The renewed contract between Cash App and Marqeta, which secures the partnership through 2028, brought relief to investors despite an initial revenue decline due to lower rates. This decline, however, does not fully represent the business's growth, as payment volume through Marqeta's platform has increased by 33% year over year. With a high gross margin of 67% and over $1.3 billion in cash, Marqeta is on the verge of profitability and poised to grow further as a leader in embedded finance. Another company, Shift4 Payments, specializes in payment processing and software for businesses, particularly in the restaurant and hotel industries. With a market cap of over $5 billion and a profitable net profit margin, Shift4 Payments is a successful business experiencing strong growth, with payment processing volumes increasing by 36% year over year.
Two Fintech Giants: Shift4 and MercadoLibre: Shift4, focusing on restaurants, hotels, and sports venues, experienced a 48% annualized growth rate and acquired Appetize. MercadoLibre, with a marketplace and payment solution, saw a 60% increase in e-commerce merchandise volume and over 120% growth in payment volume, despite inflation, and both are profitable.

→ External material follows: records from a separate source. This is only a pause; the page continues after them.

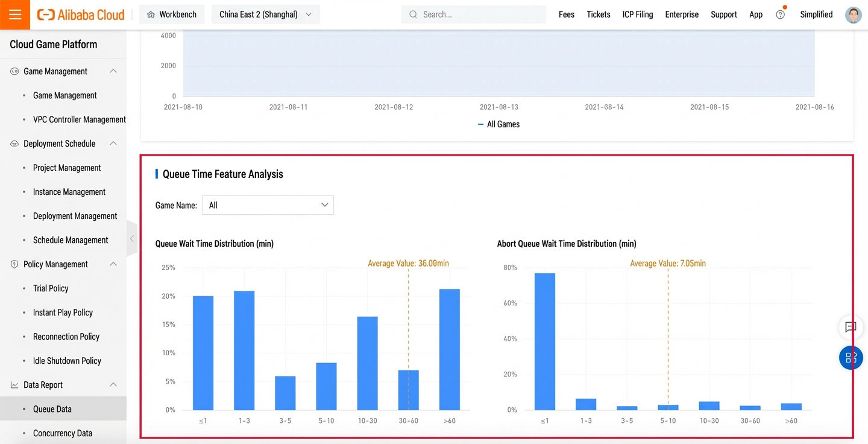Click the blue floating grid widget icon

coord(851,358)
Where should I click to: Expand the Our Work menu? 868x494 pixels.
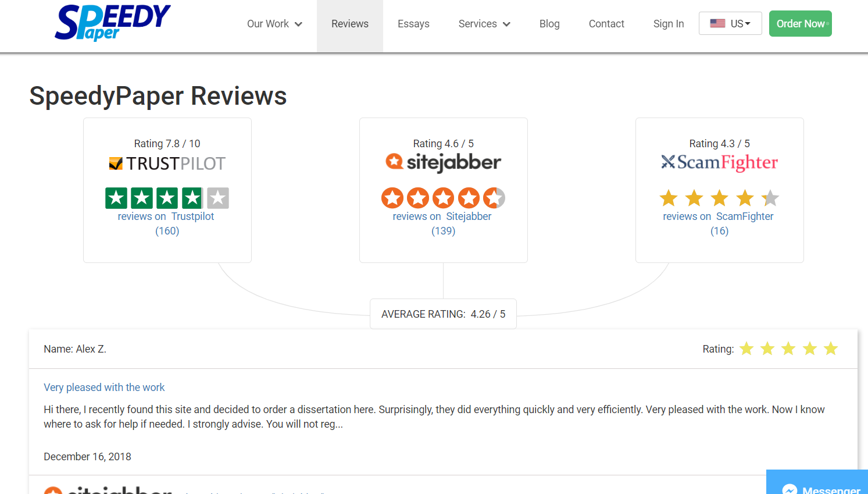274,24
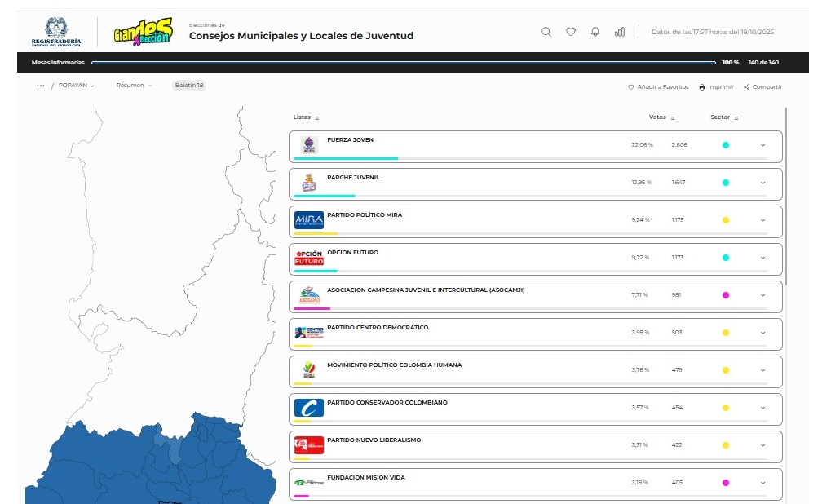Image resolution: width=831 pixels, height=504 pixels.
Task: Select the Boletín 18 tag
Action: [189, 86]
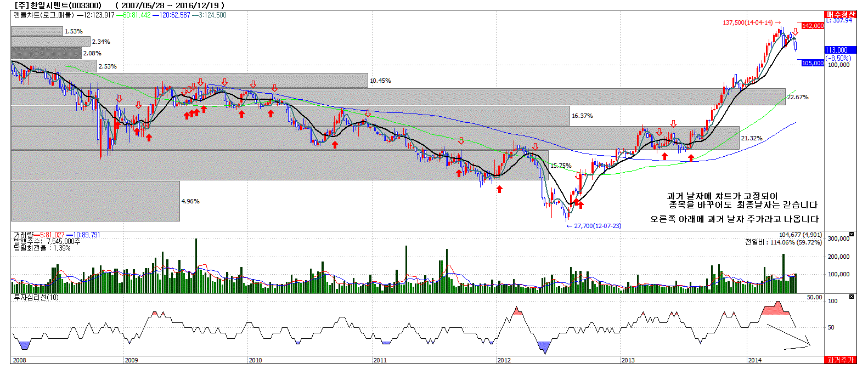Viewport: 868px width, 375px height.
Task: Select the 3-period moving average legend
Action: click(x=209, y=15)
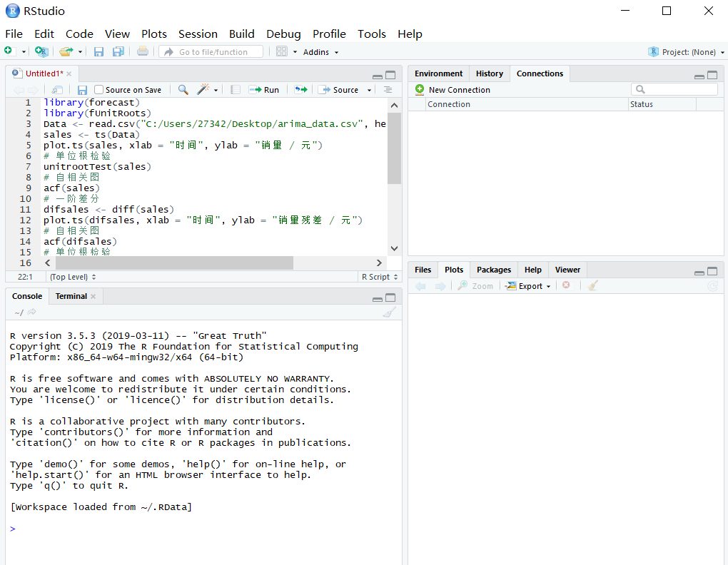This screenshot has width=728, height=565.
Task: Click the show document outline icon
Action: point(388,90)
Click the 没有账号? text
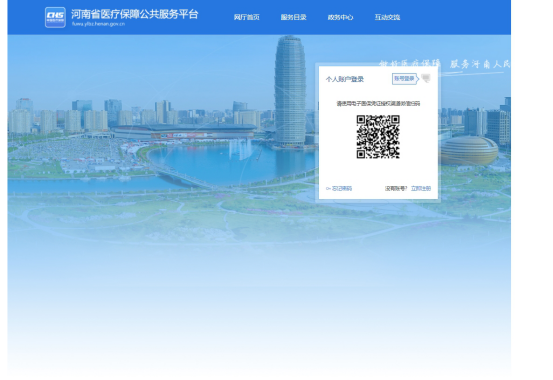 point(396,188)
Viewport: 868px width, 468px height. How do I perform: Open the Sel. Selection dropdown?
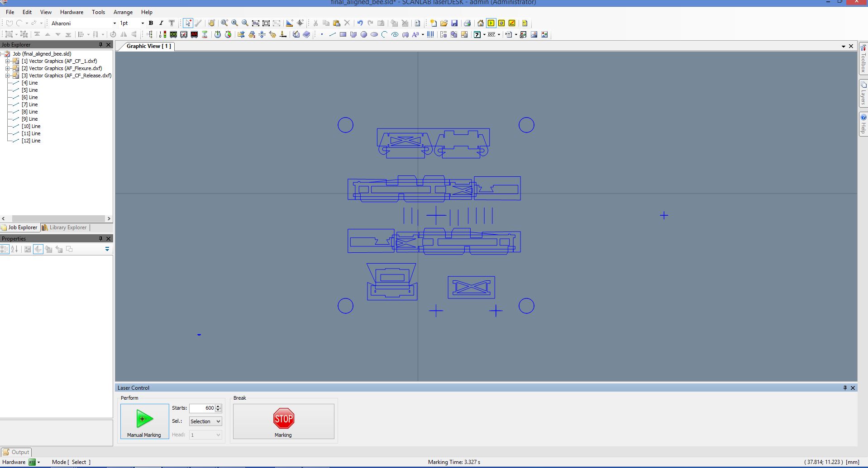point(205,421)
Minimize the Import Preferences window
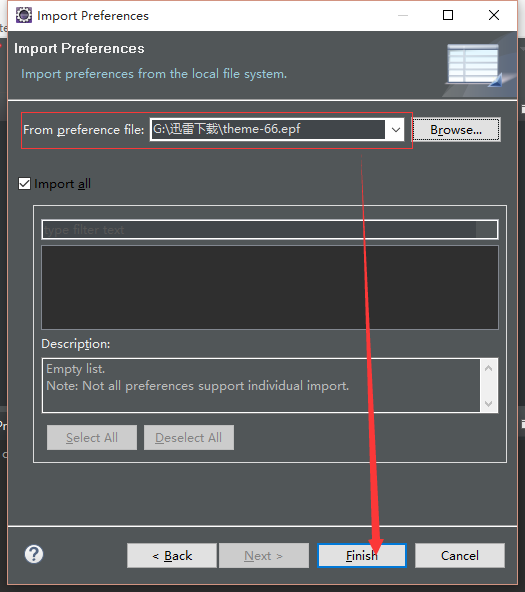The image size is (525, 592). 403,15
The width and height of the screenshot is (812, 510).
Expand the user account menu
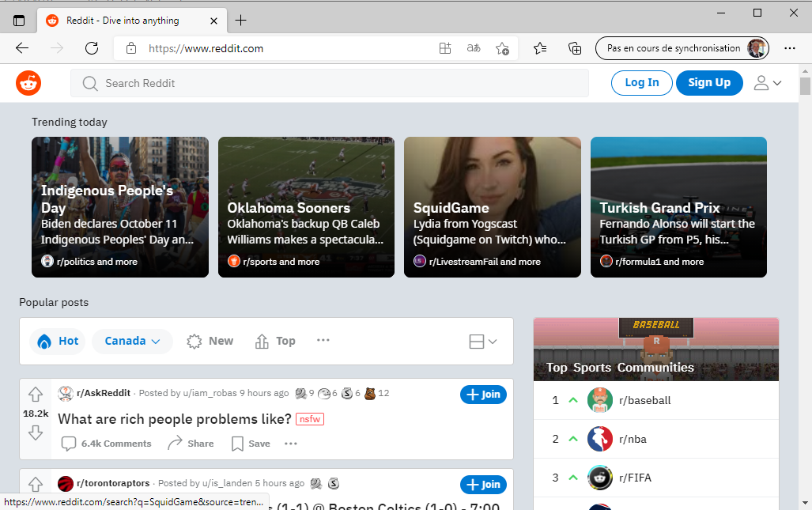point(767,83)
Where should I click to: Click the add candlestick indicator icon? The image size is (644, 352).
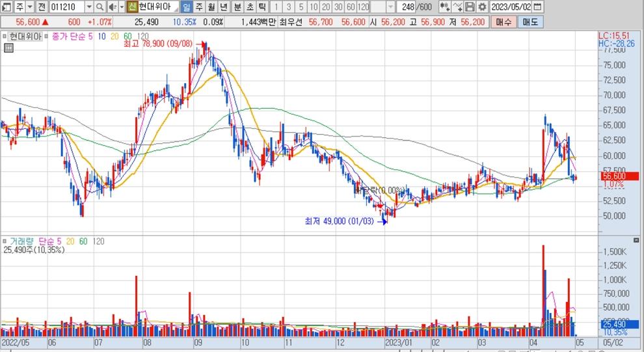pyautogui.click(x=445, y=7)
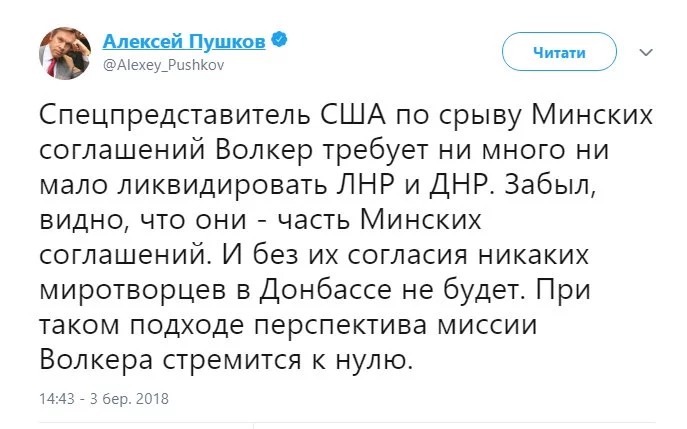Screen dimensions: 687x429
Task: Click the word Спецпредставитель in the tweet
Action: [176, 116]
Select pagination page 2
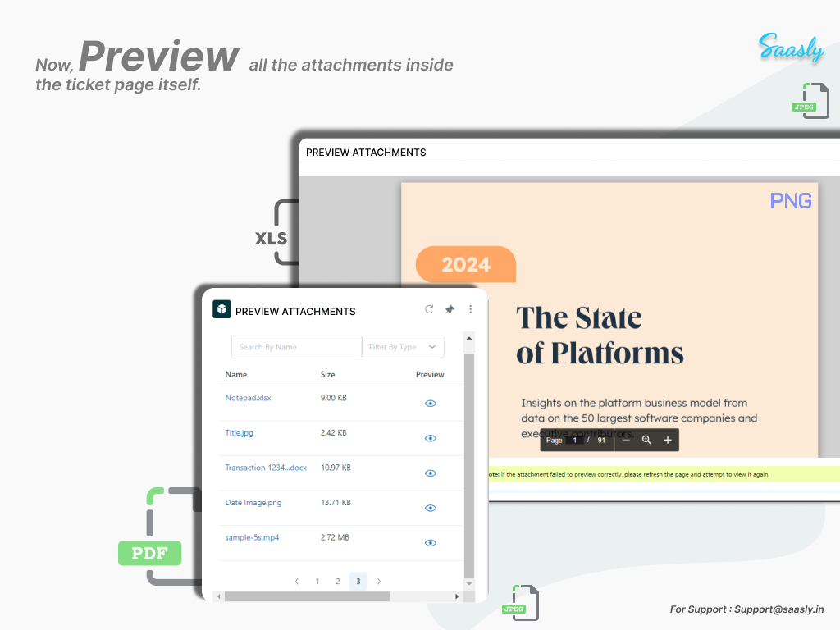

Shift4 and MercadoLibre are two powerful fintech companies experiencing significant growth in various industries and verticals. Shift4, with a focus on restaurants, hotels, stadiums, and nonprofits, has seen a 48% annualized growth rate over the past five years, including a recent acquisition of Appetize to expand into sports venues. MercadoLibre, known for its marketplace, is also a fintech play with a growing ecosystem, profitability, and impressive numbers on both its e-commerce platform and payment side, MercadoPago. The e-commerce merchandise volume is up almost 60% year over year, and total payment volume is up over 120%, despite high inflation in some countries. Both companies have strong credit businesses and are profitable, with MercadoLibre recently hitting a 52-week high. These companies' growth and success can be compared to early-stage Amazon and PayPal.